1 Introduction

AirBNB is a marketplace where travelers can rent apartment and unique home from all over the world. This visualisation aims to provide more information about AirBNB apartment distribution in Singapore.

The data used for this assignment come from 2 sources: First we will need AirBNB rental data which consist on the price, neighbourhood, type of room and many other information. This data can be downloaded from http://insideairbnb.com/get-the-data.html

Next we will need the geospatial data of singapore map by planning area which can be easily find in data.gov.sg. You may refer to this link for more info: https://data.gov.sg/dataset/master-plan-2014-subzone-boundary-no-sea?resource_id=c30bfcc0-7e23-4959-b4d9-c5da5e00af54

1.1 Challenges Faced

1.1.1 Joining data

The geo-spatial data polygon’s coordinates are based on subzone instead of planning area. The neighbourhood feature in the AirBNB dataset is based on planning area instead. Joining of data would be possible but there will be an issue when we are plotting the chloropleth map. For example, Outram planning area has people’s park and Chinatown subzone. When we are plotting on tmap, it will show both Chinatown and people’s park values as Outram planning area values which is wrong.

1.1.2 Interactive Tmap and Positioning

As Tmap doesn’t allow much customization, it is difficult to customize the visualization as well as including interactivity functions into the plot. It is also difficult to position 2 interactive plot a tmap and plotly side by side given that most of r syntax support plotting 2 object of the same class. (e.g. 2 plotly chart side by side is possible but 1 leaflet and 1 plotly is very difficult to achieve)

1.1.3 Filter and Legend

Despite leaflet having many customise functions, applying a select filter in leaflet is a very difficult task. As leaflet support overlay, which is a check box option for you to choose which layer you want to display, it is very difficult for user to use. For example, when we want to look at private room, we will need to uncheck all the other boxes and check private rooms. The legend is also very messy as it will include all the legend if of the selected checkbox.

1.2 Solution

1.2.1 Joining data

This can be solve by performing a union of polygon to get the coordinate of the entire planning area instead of individual subzone.

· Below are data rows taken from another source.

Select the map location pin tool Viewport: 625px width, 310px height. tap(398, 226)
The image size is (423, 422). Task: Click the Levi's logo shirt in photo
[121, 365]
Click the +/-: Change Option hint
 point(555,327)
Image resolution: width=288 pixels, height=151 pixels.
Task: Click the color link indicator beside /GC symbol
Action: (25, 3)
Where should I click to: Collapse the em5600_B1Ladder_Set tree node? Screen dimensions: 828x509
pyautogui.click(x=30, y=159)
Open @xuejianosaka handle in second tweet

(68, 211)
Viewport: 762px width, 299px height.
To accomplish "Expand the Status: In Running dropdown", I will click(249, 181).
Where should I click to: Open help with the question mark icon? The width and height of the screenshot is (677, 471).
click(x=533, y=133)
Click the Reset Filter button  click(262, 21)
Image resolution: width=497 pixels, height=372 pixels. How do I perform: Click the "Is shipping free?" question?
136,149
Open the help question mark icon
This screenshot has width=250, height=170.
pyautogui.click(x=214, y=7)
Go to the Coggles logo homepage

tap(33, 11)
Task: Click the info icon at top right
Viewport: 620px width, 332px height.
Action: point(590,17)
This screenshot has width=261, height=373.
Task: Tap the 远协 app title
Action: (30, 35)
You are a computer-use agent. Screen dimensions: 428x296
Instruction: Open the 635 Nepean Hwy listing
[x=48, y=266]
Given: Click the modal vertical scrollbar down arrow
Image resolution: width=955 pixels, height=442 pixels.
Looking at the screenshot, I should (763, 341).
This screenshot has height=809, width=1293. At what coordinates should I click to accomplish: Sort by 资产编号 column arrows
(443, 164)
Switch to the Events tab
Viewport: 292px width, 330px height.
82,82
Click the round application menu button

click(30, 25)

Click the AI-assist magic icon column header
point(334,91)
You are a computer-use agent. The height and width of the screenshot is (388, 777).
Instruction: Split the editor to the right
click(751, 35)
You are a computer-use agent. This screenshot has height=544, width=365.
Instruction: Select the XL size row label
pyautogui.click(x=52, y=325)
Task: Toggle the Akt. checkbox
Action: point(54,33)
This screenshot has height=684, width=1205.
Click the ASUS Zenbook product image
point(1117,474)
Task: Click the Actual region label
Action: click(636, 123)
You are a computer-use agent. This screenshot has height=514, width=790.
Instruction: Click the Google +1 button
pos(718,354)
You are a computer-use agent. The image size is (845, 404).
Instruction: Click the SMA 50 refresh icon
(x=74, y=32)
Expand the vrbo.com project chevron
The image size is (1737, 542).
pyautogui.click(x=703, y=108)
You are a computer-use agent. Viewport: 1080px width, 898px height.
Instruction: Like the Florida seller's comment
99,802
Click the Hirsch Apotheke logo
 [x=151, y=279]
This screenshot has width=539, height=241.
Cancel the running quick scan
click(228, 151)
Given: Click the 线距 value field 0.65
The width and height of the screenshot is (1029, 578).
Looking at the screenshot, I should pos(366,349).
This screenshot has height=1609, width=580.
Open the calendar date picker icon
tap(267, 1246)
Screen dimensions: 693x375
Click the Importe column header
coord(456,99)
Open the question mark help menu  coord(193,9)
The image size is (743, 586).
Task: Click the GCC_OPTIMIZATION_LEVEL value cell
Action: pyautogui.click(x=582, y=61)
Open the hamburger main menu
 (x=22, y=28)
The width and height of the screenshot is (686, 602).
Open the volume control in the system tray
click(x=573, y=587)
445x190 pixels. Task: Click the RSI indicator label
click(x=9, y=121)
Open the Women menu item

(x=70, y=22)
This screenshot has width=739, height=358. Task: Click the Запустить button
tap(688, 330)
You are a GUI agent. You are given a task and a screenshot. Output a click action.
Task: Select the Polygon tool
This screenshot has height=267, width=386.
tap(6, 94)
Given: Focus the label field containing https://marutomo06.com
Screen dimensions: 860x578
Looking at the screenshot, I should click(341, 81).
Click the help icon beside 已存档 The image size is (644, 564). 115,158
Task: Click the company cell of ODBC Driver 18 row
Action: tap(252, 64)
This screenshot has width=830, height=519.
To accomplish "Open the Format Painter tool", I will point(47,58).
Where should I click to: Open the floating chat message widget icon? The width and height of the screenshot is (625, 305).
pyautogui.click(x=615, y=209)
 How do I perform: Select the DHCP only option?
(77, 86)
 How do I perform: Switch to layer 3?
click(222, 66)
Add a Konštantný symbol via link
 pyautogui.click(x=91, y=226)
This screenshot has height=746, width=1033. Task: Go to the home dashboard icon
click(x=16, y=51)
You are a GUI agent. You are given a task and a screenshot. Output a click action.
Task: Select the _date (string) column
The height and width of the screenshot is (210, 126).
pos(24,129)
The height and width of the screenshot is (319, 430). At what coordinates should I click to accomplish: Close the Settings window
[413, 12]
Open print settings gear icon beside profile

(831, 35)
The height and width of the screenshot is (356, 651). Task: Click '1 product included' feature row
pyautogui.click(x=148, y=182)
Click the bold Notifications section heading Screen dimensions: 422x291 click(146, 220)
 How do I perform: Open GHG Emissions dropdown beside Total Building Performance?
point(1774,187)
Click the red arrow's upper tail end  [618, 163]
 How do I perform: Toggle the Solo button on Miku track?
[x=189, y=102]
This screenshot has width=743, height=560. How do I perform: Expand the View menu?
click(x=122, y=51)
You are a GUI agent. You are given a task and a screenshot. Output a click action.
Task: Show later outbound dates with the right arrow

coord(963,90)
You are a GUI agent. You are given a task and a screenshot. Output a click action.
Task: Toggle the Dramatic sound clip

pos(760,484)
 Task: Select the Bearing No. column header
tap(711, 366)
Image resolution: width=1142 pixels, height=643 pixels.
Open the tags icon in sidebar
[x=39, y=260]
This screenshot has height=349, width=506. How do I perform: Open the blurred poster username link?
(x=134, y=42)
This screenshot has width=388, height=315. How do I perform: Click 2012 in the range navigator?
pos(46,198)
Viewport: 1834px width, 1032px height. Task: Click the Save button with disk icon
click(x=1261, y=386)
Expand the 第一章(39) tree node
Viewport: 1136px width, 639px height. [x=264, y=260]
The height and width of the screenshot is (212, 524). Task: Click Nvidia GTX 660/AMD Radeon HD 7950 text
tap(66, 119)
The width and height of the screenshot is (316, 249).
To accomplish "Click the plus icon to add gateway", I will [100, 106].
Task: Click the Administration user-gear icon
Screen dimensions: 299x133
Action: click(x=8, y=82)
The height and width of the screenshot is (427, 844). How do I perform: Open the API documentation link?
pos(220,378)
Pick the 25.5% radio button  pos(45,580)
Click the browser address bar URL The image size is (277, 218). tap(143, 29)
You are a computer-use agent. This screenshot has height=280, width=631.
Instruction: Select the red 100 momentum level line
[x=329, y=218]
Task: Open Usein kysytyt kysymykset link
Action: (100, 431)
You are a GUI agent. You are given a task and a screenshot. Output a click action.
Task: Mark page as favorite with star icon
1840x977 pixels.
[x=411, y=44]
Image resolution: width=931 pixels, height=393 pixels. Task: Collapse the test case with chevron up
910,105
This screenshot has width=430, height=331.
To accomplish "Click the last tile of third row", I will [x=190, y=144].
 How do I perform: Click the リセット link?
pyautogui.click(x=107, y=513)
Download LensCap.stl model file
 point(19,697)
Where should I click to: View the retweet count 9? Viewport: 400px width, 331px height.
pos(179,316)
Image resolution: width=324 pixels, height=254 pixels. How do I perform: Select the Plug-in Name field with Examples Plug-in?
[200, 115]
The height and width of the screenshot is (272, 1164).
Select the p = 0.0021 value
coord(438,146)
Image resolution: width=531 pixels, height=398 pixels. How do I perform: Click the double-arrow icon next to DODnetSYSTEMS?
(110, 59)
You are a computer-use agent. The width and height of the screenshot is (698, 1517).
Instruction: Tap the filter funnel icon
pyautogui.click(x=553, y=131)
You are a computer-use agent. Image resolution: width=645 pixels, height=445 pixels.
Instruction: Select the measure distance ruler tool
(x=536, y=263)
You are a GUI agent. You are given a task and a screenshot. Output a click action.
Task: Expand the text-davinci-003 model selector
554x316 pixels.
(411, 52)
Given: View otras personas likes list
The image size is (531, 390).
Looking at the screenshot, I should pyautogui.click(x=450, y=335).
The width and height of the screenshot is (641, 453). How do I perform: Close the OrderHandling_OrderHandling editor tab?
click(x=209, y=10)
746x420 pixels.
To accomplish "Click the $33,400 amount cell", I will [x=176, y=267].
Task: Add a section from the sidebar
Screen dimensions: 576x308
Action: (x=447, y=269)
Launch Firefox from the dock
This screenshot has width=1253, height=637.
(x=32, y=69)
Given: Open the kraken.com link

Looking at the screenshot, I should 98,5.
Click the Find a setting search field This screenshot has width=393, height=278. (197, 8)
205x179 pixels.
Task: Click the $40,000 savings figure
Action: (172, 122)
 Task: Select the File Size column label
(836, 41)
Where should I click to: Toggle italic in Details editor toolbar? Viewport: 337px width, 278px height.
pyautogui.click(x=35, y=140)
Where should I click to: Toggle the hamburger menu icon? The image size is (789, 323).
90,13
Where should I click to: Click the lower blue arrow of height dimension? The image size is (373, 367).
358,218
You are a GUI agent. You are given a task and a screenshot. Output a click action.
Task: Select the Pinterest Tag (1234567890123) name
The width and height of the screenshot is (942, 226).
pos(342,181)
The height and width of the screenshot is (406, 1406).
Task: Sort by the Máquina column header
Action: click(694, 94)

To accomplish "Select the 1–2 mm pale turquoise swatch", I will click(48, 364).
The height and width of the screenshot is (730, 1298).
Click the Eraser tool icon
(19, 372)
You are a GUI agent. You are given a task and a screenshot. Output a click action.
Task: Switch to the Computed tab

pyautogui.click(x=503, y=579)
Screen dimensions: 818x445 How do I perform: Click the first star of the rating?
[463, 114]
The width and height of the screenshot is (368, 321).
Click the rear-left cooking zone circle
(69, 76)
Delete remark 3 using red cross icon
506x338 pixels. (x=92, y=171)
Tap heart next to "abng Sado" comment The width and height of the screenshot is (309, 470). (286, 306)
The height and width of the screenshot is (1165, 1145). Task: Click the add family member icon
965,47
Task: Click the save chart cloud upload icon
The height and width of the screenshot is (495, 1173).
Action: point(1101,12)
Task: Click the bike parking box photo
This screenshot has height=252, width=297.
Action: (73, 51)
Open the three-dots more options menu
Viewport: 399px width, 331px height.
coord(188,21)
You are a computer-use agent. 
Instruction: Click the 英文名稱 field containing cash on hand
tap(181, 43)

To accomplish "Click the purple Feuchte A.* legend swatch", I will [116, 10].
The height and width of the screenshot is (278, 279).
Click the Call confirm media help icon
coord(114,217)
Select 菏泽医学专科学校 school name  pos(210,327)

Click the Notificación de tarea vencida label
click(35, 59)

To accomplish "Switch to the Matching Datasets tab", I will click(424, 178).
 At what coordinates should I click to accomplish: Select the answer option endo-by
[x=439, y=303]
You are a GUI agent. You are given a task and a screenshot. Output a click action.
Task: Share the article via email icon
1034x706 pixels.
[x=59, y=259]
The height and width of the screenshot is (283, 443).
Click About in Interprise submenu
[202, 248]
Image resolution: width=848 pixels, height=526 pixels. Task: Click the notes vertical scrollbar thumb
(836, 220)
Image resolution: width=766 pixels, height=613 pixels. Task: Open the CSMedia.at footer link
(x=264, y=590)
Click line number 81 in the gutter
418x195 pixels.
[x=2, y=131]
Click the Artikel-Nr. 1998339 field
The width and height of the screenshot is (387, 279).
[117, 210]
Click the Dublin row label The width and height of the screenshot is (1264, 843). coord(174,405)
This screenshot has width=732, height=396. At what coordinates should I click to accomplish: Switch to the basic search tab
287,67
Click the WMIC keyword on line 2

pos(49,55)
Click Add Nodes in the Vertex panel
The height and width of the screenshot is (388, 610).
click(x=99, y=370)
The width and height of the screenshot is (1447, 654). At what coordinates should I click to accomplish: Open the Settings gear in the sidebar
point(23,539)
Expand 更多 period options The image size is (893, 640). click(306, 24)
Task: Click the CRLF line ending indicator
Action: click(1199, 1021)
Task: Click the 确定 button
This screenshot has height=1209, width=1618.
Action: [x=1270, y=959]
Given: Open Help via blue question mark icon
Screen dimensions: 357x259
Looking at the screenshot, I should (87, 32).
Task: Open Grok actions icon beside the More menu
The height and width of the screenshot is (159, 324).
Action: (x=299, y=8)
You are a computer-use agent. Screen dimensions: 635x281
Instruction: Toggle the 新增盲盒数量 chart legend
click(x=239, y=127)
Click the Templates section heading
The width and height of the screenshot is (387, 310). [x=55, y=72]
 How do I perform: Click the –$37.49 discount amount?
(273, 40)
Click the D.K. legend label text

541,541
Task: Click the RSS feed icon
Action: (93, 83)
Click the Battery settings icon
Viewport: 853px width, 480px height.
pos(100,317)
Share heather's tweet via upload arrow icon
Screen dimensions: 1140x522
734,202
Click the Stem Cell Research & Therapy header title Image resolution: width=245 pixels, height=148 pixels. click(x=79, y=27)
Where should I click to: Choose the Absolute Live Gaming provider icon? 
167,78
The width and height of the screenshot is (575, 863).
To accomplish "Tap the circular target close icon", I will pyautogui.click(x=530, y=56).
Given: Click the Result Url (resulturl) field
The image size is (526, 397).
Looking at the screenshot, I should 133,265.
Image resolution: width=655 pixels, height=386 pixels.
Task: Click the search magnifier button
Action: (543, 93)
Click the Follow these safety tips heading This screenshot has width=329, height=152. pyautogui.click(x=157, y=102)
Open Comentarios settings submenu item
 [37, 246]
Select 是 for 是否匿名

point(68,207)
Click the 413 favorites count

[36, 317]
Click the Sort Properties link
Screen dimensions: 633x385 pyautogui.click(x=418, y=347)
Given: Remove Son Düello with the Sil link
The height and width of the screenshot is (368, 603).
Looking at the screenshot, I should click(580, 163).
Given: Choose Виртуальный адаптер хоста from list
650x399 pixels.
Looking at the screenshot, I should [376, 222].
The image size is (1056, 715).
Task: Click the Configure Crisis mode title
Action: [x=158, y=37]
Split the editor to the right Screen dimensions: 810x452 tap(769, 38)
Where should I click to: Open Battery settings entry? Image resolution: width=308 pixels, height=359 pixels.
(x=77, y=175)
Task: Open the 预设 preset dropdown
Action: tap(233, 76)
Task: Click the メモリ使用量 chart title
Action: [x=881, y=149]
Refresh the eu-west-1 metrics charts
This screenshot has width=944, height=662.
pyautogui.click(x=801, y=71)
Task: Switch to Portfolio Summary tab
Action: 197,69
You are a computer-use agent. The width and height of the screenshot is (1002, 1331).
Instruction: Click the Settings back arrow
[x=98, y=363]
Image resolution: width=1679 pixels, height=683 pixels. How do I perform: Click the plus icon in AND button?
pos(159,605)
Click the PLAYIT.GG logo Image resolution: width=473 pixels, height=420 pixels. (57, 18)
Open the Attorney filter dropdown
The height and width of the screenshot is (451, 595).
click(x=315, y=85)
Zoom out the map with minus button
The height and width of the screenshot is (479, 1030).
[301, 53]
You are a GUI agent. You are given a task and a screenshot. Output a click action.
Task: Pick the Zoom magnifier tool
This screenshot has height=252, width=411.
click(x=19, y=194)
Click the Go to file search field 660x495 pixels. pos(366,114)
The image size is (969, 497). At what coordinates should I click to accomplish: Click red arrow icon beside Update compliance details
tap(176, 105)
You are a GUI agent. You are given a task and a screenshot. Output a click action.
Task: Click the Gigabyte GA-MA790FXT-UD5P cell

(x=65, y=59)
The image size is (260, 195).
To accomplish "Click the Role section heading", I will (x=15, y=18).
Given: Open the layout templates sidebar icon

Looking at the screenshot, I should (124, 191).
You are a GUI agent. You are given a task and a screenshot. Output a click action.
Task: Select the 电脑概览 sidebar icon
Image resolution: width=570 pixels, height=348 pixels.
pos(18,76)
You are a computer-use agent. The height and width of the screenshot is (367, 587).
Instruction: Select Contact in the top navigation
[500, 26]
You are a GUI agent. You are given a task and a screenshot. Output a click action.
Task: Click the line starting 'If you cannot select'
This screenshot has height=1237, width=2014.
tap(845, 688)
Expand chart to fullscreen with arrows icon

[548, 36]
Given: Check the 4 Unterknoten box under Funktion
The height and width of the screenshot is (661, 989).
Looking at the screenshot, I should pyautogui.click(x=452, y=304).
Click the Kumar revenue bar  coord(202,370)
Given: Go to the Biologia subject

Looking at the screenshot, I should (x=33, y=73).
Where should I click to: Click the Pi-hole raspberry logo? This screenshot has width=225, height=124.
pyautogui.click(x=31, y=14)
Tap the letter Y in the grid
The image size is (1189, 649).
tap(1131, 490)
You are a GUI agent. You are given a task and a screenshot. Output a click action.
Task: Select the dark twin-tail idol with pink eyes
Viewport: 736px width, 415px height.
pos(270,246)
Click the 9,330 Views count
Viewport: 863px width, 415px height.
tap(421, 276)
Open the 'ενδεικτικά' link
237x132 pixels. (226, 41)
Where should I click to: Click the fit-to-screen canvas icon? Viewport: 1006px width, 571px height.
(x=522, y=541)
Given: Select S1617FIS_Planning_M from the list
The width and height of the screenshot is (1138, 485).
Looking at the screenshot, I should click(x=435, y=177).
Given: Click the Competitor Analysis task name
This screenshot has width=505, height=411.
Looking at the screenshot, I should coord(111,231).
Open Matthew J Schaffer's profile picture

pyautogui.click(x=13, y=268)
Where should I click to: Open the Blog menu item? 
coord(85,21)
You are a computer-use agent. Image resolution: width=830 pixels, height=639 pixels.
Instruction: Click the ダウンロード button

1.2.2 Interactive Tmap and Positioning

As Tmap return an leaflet output, we can make use of leaflet function to add in interactivity into the chart. We can also make use of html packages to help us to solve alignment issues as well as including an overall title for the plot.

1.2.3 Filter and Legend

Leaflet have another option known as basegroup. However, this option is meant to be switch between different type of map background. Hence, we can build multiple tmap and set each of them as part of the basegroup so users can see the chloropleth map of each room type. However, the legend would still be very messy. Hence, i standardise the legend to a fixed style with same break point for all the 4 chart and only display one of the legend since the rest follow the same legend.

1.3 Proposed Sketch

Rough sketch of proposed visualisation. Pardon me for my bad handwriting and drawing. This is the visual of a chloropleth map with boxplot.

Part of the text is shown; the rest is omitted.